Background: Chronic lung allograft dysfunction (CLAD), and especially bronchiolitis obliterans syndrome (BOS), remain dominant causes of morbidity and mortality after lung transplantation. Interest is growing in the forced oscillation technique, of which impulse oscillometry (IOS) is a form, as a tool to improve our understanding of these disorders. However, data remain limited and no longitudinal studies have been published, meaning there is no information regarding any capacity IOS may have for the early detection of CLAD.

Methods: We conducted a prospective longitudinal study enrolling a consecutive sample of adult bilateral lung transplant recipients with healthy lung allografts or CLAD and performed ongoing paired IOS and spirometry tests on a clinically determined basis. We assessed for correlations between IOS and spirometry and examined any predictive value either modality may hold for the early detection of BOS.

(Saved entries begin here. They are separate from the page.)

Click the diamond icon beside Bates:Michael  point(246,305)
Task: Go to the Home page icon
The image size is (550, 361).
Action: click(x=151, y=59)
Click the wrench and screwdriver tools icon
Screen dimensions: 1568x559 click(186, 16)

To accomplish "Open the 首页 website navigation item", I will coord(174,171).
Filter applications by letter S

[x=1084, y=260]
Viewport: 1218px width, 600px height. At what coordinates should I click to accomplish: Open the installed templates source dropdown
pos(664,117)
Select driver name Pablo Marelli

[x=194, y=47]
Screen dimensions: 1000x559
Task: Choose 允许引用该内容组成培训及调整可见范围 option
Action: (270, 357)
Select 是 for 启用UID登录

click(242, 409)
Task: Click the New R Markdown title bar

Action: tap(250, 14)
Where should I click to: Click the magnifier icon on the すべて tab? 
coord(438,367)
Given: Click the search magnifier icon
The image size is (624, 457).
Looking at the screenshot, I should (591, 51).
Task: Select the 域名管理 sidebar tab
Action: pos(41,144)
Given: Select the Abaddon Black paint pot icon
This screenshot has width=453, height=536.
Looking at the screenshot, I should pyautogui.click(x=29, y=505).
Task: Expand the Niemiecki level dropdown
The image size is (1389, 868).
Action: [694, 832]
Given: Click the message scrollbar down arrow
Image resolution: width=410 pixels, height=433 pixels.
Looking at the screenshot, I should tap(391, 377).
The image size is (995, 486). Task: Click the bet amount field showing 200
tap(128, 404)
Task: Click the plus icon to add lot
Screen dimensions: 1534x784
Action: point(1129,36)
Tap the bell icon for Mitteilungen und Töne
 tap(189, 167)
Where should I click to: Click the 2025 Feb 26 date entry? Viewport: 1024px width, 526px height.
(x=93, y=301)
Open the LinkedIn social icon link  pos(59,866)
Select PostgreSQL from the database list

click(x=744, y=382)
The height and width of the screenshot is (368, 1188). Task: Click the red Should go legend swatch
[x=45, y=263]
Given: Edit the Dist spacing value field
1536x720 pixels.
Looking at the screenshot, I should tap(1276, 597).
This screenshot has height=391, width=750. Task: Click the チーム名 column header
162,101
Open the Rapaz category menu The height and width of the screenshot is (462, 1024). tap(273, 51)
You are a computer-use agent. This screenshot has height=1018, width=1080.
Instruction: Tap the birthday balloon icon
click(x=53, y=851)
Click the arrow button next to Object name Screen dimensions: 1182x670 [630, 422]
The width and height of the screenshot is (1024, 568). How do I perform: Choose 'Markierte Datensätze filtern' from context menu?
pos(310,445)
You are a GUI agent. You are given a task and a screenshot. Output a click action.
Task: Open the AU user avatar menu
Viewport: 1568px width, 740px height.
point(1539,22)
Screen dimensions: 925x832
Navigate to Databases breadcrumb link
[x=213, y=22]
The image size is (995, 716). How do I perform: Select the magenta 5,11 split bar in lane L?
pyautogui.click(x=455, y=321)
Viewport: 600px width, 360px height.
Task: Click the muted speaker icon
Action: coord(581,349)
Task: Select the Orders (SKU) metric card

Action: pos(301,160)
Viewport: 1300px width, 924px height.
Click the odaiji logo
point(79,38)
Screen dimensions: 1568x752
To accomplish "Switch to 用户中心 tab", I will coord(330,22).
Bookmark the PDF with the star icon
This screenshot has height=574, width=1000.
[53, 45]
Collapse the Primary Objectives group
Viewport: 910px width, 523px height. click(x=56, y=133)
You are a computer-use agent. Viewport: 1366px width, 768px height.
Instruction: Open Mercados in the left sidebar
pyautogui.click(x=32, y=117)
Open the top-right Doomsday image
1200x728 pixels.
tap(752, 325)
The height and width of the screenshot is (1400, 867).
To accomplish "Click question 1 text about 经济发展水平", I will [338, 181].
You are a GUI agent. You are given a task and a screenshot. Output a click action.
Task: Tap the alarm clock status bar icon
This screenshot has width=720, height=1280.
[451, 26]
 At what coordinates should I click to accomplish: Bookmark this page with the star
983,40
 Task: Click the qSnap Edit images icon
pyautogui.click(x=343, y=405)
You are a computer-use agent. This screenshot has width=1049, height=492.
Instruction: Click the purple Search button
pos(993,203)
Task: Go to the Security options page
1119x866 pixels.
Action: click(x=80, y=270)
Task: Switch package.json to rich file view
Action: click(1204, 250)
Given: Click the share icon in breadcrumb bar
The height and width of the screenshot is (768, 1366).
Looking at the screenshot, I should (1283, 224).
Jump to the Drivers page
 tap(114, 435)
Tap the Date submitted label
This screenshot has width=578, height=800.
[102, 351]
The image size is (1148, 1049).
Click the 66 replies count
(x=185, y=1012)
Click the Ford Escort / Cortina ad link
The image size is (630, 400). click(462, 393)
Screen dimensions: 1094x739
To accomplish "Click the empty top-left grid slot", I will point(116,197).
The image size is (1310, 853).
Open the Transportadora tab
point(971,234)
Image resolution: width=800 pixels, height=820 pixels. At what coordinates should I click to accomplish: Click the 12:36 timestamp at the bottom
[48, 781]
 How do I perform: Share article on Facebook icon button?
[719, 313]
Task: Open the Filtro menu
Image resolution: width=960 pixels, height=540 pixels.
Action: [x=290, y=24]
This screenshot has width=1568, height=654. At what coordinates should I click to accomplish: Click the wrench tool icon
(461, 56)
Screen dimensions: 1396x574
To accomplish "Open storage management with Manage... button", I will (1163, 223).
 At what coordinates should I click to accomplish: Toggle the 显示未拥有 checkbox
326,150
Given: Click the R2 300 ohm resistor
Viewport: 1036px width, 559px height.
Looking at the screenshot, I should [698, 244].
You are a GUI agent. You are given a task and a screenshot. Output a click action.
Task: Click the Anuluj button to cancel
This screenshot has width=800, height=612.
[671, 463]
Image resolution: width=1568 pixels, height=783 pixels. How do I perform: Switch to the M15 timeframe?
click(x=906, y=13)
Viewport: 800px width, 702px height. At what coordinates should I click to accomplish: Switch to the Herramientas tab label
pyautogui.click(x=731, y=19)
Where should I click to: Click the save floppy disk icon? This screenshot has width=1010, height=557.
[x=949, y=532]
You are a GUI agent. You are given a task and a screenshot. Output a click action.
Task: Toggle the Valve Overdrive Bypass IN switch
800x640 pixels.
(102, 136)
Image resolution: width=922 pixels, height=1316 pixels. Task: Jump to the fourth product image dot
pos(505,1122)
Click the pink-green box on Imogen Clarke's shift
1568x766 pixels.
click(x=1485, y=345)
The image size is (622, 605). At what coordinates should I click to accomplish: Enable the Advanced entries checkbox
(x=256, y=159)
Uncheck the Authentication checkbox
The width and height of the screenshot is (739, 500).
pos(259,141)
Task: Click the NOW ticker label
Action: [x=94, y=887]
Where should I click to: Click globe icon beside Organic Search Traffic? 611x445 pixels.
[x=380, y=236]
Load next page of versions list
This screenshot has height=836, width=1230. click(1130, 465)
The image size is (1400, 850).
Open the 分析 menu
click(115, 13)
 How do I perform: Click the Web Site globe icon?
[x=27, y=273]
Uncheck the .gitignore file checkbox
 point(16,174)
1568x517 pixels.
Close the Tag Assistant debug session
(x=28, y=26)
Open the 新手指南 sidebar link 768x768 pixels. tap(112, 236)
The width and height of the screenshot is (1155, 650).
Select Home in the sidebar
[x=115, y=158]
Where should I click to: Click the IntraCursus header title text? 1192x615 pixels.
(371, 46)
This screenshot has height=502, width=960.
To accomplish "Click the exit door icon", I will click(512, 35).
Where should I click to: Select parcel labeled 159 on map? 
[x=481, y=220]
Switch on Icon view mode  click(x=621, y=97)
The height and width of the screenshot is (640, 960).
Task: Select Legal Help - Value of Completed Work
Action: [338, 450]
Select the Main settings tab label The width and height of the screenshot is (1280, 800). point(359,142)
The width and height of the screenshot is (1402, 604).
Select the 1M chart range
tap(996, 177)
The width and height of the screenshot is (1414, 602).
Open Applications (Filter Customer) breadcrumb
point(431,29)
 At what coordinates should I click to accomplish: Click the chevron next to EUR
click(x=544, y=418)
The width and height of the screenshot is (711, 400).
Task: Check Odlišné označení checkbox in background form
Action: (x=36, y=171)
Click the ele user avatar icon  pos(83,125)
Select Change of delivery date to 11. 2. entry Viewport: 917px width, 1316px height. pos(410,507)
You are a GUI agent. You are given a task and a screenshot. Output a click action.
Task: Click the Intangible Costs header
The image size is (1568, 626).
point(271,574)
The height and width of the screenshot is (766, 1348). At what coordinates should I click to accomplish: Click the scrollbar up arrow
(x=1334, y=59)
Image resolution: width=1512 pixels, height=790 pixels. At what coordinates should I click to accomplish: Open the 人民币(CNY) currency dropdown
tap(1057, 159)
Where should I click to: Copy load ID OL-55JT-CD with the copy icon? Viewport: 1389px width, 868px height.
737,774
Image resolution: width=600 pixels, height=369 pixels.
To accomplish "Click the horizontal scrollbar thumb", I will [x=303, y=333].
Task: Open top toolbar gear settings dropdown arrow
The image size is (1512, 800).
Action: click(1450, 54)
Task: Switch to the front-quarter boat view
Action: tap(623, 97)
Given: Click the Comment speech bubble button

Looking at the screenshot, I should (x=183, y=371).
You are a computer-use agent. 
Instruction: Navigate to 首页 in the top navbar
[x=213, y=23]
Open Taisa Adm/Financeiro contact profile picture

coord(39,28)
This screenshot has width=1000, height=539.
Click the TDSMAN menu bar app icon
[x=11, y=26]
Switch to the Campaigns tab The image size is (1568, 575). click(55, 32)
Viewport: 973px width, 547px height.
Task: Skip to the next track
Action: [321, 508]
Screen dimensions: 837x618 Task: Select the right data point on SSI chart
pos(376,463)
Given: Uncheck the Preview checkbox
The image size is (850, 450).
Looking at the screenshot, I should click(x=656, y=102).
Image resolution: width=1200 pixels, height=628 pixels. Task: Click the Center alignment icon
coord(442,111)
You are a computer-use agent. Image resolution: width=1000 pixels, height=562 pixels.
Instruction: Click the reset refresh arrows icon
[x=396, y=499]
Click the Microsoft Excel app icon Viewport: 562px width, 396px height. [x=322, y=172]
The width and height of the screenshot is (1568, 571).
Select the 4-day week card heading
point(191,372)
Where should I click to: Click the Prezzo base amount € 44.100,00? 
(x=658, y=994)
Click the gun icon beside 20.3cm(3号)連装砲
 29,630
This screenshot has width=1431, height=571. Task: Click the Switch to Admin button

Results: We enrolled 91 patients and conducted testing for 43 mo, collecting 558 analyzable paired IOS and spirometry tests, with a median of 9 tests per subject (interquartile range, 5-12) and a median testing interval of 92 d (interquartile range, 62-161). Statistically significant moderate-to-strong correlations were demonstrated between all IOS parameters and spirometry, except resistance at 20 Hz, which is a proximal airway measure. No predictive value for the early detection of BOS was found for IOS or spirometry.

Conclusions: This study presents the first longitudinal data from IOS after lung transplantation and adds considerably to the growing literature, showing unequivocal correlations with spirometry but failing to demonstrate a predictive value for BOS.